Extract every line below that contains the word "computer".

[Stored data]
-=-=-=-=-
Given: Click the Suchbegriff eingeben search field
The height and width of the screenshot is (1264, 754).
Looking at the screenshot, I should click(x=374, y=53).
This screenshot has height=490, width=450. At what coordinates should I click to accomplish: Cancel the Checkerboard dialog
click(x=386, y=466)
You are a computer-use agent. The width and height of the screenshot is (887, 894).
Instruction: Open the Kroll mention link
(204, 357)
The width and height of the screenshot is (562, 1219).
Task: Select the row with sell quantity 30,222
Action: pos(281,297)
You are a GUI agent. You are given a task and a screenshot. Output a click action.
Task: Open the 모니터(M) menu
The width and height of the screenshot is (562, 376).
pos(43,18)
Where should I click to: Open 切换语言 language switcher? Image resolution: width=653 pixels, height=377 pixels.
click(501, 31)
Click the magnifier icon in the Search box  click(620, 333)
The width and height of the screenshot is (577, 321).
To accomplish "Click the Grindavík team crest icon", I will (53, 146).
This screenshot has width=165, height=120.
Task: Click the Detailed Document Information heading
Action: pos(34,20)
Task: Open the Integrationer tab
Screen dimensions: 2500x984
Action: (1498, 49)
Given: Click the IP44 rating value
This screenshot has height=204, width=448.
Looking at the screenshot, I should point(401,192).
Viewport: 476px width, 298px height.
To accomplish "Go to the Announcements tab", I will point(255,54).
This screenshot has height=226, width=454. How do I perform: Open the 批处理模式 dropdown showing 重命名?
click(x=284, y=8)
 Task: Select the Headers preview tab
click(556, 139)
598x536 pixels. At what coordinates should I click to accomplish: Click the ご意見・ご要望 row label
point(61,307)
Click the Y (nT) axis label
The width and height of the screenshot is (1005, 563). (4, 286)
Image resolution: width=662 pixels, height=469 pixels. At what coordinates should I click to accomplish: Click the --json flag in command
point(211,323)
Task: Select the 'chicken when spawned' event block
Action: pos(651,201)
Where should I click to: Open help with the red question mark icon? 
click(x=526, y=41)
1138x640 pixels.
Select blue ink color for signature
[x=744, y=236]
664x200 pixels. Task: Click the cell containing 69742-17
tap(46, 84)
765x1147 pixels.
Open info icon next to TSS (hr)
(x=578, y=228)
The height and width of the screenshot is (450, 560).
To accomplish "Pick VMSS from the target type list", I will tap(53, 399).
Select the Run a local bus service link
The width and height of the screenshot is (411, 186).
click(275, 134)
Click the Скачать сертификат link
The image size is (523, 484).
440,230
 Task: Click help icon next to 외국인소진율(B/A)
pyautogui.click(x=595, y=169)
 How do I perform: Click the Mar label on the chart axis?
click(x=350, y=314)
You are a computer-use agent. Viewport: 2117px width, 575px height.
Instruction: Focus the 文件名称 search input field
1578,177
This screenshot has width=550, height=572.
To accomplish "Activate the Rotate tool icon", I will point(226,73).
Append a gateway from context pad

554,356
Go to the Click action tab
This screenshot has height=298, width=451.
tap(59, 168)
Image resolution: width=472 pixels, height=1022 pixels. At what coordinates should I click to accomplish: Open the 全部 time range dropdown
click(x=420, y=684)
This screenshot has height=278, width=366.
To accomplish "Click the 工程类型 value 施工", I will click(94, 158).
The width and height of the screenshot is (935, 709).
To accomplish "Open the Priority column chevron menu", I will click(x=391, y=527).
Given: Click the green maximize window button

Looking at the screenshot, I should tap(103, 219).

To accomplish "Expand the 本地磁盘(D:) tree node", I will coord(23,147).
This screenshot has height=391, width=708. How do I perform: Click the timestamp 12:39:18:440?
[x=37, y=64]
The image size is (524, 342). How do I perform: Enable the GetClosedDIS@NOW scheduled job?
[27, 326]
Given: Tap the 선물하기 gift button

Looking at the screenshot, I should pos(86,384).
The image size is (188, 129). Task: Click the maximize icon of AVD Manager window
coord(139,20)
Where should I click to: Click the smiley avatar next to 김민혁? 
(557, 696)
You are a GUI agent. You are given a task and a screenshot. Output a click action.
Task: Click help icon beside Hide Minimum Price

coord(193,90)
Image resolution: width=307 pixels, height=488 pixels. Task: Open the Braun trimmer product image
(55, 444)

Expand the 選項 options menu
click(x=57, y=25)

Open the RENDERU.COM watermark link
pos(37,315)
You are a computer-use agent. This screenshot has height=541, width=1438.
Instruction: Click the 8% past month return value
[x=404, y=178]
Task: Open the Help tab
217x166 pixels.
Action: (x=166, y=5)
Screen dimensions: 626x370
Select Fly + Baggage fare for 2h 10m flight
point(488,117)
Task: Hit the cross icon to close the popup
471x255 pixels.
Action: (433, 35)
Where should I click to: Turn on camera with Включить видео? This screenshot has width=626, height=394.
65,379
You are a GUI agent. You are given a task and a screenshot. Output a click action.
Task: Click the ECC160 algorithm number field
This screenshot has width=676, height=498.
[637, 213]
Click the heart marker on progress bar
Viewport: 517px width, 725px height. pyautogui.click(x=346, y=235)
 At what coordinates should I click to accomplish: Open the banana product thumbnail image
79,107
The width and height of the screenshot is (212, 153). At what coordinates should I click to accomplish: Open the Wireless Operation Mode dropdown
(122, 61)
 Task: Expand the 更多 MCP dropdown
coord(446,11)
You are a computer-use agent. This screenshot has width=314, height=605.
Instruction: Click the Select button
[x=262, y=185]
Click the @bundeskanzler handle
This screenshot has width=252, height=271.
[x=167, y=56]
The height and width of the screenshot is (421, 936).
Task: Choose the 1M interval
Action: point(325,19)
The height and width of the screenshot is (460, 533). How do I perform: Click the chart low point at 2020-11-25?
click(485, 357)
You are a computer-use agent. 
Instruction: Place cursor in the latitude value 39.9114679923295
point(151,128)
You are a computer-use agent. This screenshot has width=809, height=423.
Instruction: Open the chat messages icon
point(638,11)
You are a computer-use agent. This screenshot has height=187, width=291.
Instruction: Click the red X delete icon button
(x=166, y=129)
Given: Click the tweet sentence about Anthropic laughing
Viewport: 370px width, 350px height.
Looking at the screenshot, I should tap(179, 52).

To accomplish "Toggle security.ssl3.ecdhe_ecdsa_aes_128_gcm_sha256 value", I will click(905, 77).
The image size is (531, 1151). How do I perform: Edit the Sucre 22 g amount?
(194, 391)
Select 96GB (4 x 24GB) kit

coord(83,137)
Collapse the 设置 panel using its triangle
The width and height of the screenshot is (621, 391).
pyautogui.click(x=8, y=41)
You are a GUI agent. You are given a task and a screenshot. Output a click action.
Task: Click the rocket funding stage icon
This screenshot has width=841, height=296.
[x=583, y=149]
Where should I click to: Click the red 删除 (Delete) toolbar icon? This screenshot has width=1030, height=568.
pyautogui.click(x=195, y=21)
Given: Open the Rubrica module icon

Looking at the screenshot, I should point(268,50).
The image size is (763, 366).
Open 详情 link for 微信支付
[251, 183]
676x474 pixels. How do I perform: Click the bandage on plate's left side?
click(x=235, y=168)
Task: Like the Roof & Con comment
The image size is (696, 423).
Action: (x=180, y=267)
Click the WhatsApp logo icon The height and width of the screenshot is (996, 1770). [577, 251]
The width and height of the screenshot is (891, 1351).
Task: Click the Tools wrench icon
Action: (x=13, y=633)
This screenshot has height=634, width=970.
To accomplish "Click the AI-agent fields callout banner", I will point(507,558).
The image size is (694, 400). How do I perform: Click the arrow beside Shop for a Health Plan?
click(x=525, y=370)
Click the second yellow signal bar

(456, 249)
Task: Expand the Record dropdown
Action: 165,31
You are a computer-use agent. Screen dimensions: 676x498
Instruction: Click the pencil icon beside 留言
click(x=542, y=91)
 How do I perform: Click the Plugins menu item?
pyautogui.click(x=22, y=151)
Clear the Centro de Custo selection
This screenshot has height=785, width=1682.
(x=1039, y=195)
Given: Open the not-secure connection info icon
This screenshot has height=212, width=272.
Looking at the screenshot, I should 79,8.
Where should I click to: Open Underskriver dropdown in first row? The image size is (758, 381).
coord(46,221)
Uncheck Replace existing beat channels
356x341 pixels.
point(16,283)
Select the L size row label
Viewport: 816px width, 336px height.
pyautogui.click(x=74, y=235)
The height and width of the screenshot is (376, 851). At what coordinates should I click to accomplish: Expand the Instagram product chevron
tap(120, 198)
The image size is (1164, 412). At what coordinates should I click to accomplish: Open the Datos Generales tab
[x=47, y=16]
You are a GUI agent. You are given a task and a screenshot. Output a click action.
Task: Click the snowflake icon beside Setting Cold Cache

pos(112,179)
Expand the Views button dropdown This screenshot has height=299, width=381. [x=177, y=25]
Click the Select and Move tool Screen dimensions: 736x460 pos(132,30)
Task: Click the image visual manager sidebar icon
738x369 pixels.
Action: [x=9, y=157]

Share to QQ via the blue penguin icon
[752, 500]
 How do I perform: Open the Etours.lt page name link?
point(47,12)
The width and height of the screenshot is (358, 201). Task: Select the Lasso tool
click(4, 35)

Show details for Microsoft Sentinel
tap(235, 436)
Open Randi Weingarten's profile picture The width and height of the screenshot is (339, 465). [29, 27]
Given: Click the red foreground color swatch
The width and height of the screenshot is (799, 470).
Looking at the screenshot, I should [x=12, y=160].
-=-=-=-=-
TASK OUTPUT:
You are a computer-use agent. The width and height of the screenshot is (887, 894).
You are a computer-use agent. Viewport: 2117px width, 575px height.
You are a computer-use agent. This screenshot has height=541, width=1438.
You are a computer-use agent. This screenshot has width=314, height=605.
You are a computer-use agent. 
You are a computer-use agent. This screenshot has width=809, height=423.
You are a computer-use agent. This screenshot has height=187, width=291.
You are a computer-use agent. Screen dimensions: 676x498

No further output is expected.